» **WHAT TO PRODUCE**: Pull each line containing "width" out of the data and copy it.

Data items:
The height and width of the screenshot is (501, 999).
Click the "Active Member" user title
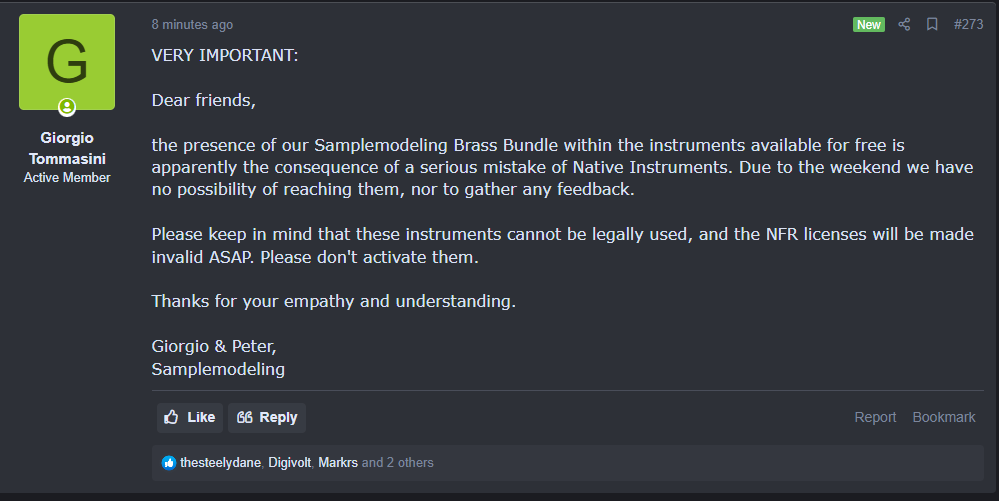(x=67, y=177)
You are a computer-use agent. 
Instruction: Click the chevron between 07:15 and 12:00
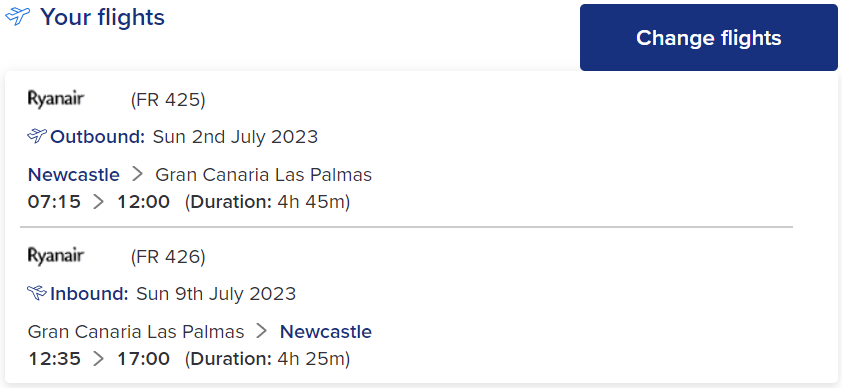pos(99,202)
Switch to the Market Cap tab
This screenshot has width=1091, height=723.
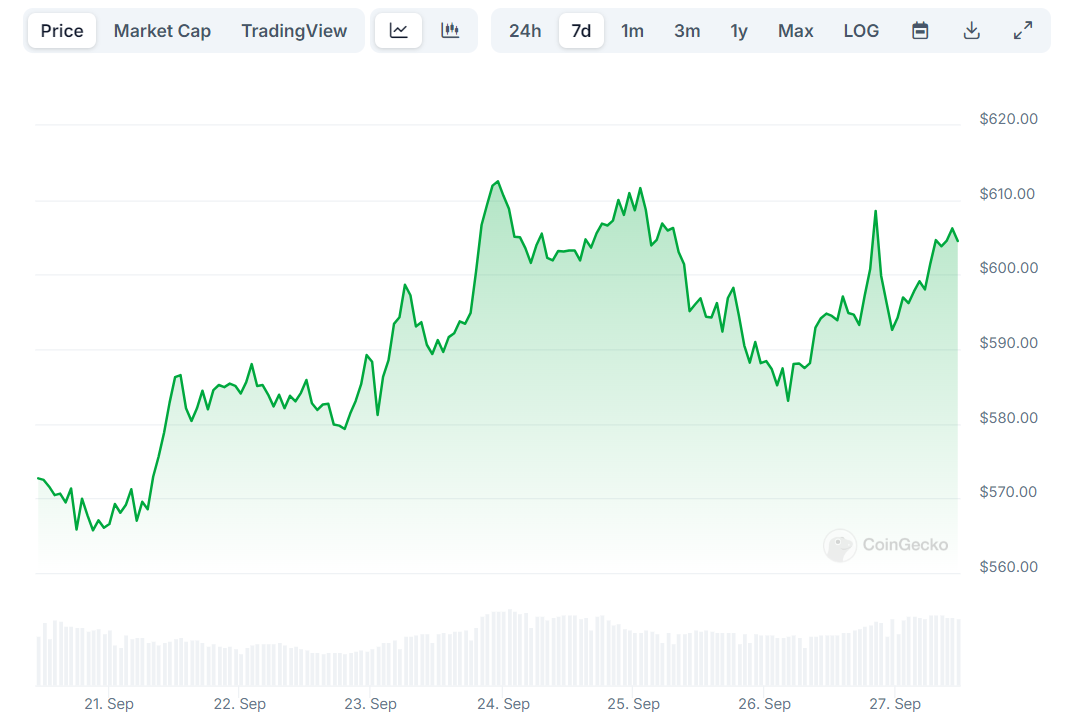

...

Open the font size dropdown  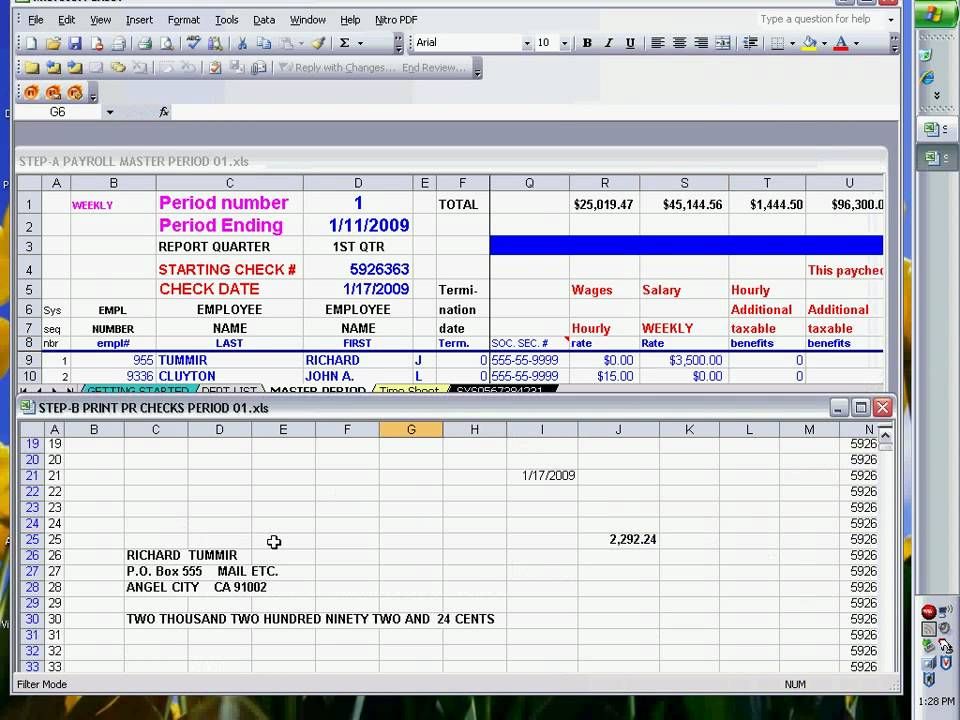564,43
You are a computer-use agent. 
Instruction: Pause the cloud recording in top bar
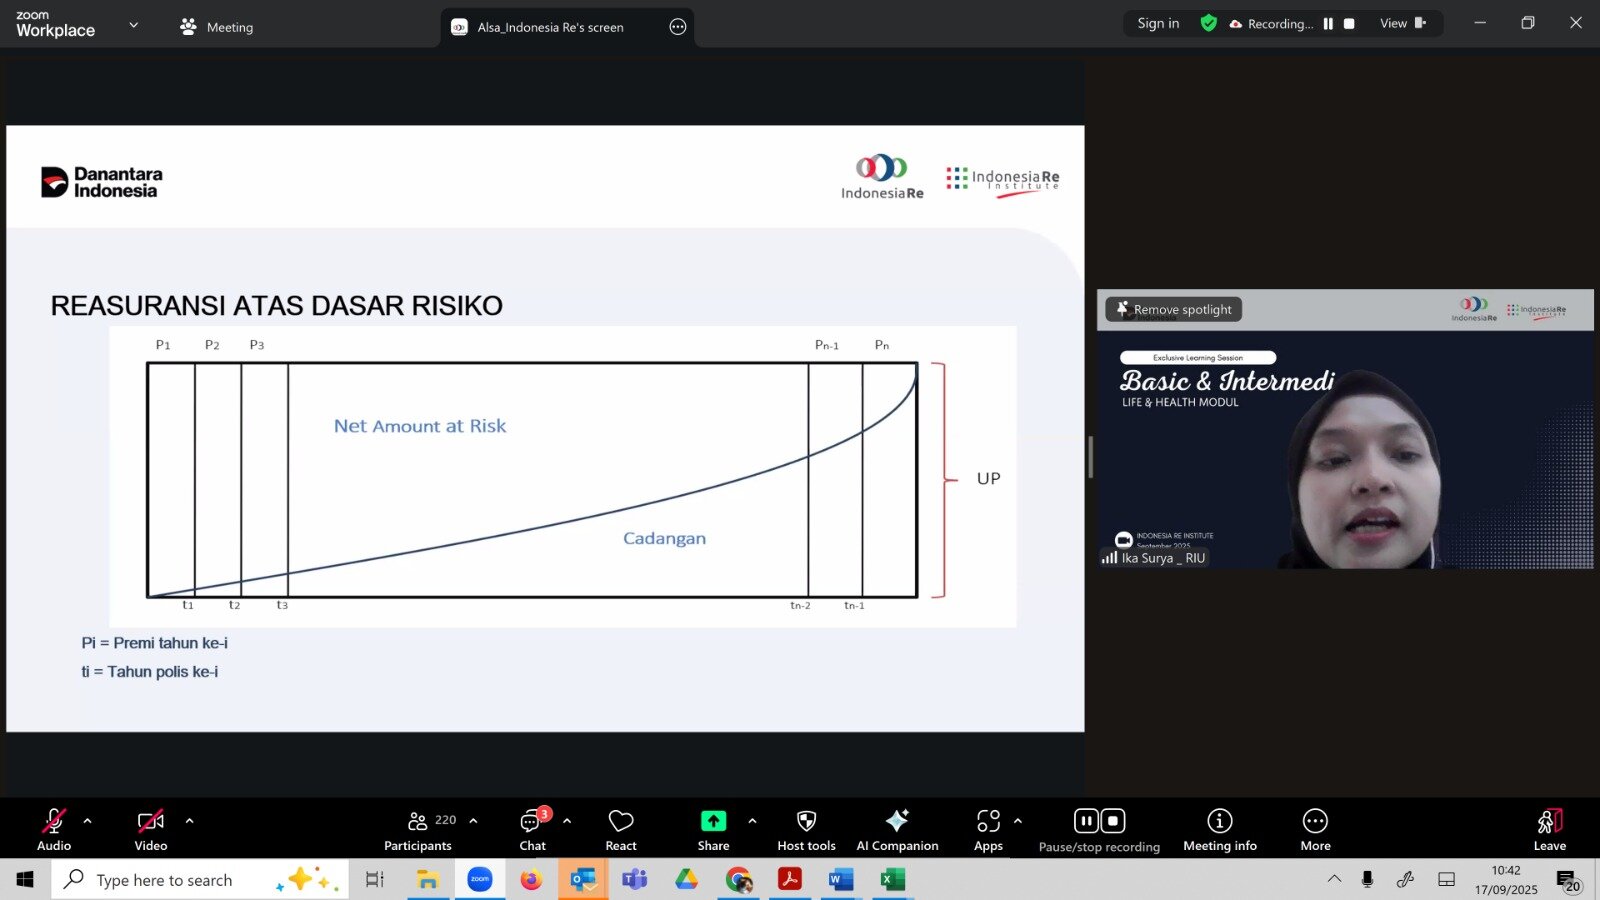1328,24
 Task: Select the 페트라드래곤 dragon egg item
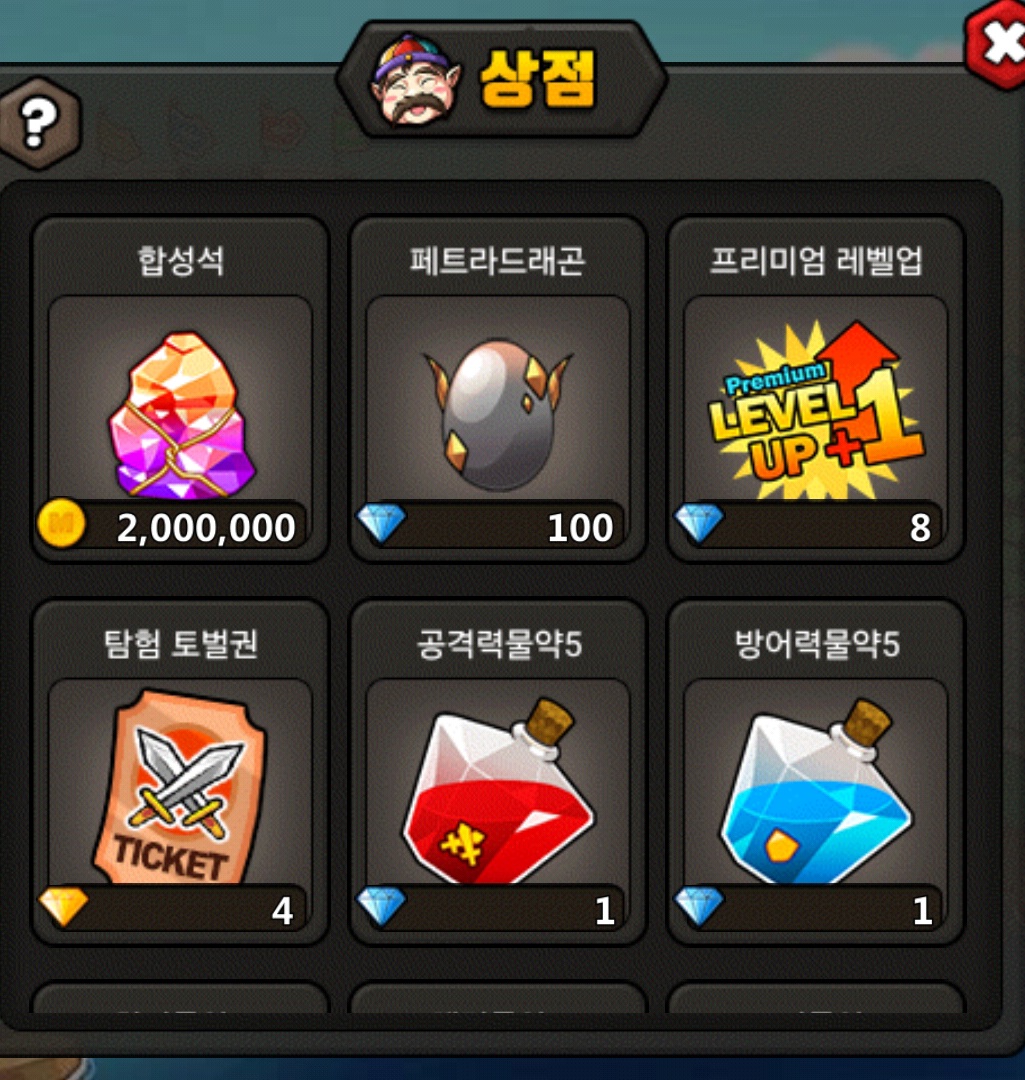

...

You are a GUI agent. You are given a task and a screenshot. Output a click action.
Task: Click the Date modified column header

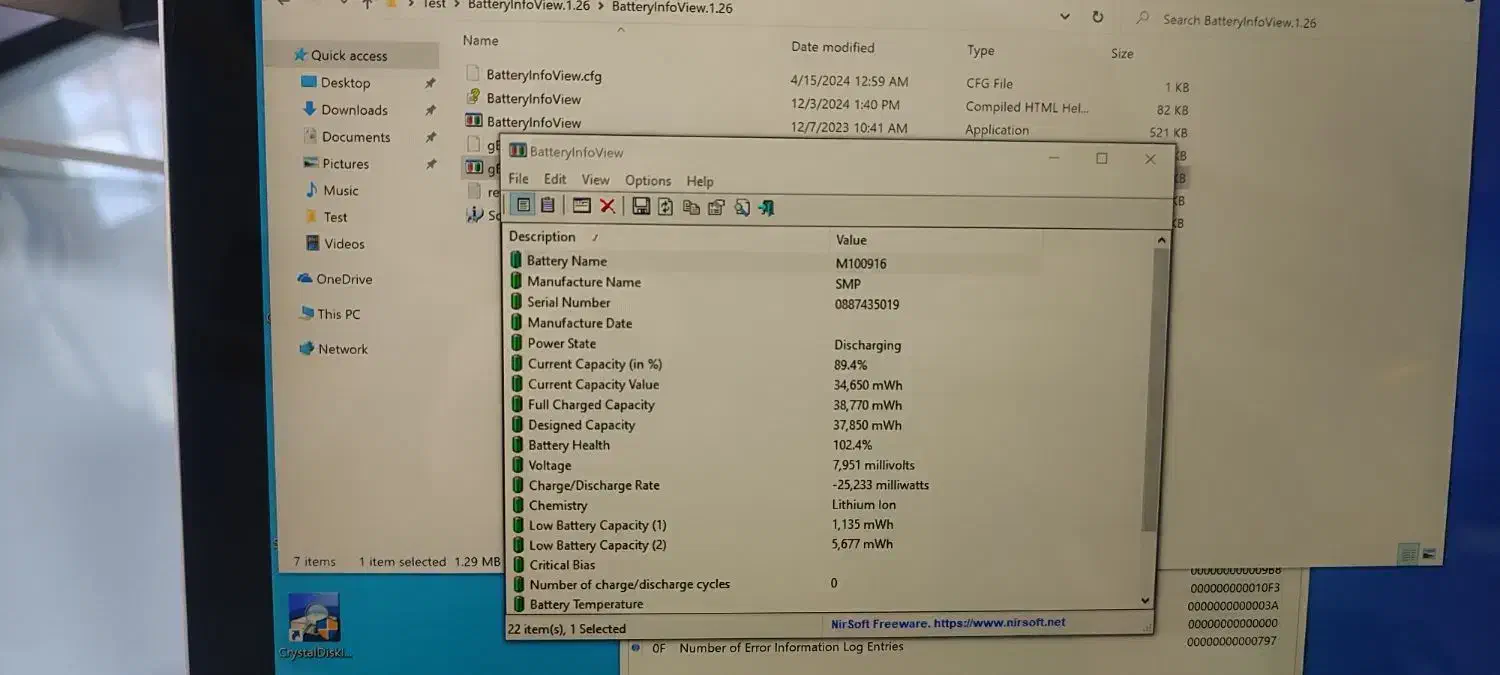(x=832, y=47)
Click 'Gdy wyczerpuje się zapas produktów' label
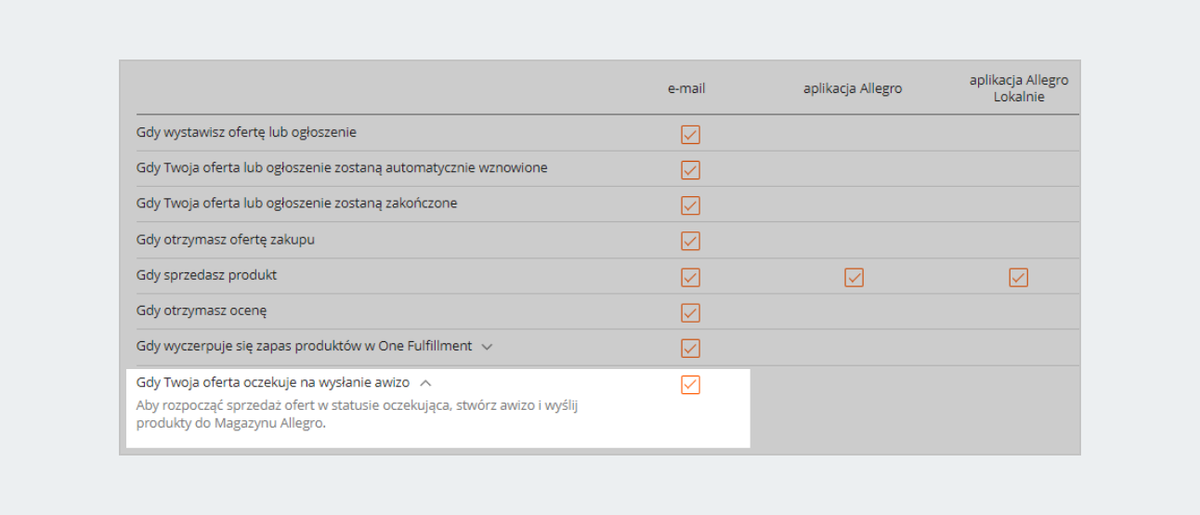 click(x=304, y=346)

» **FINISHED EXERCISE**:
The height and width of the screenshot is (501, 999).
This screenshot has width=1091, height=723.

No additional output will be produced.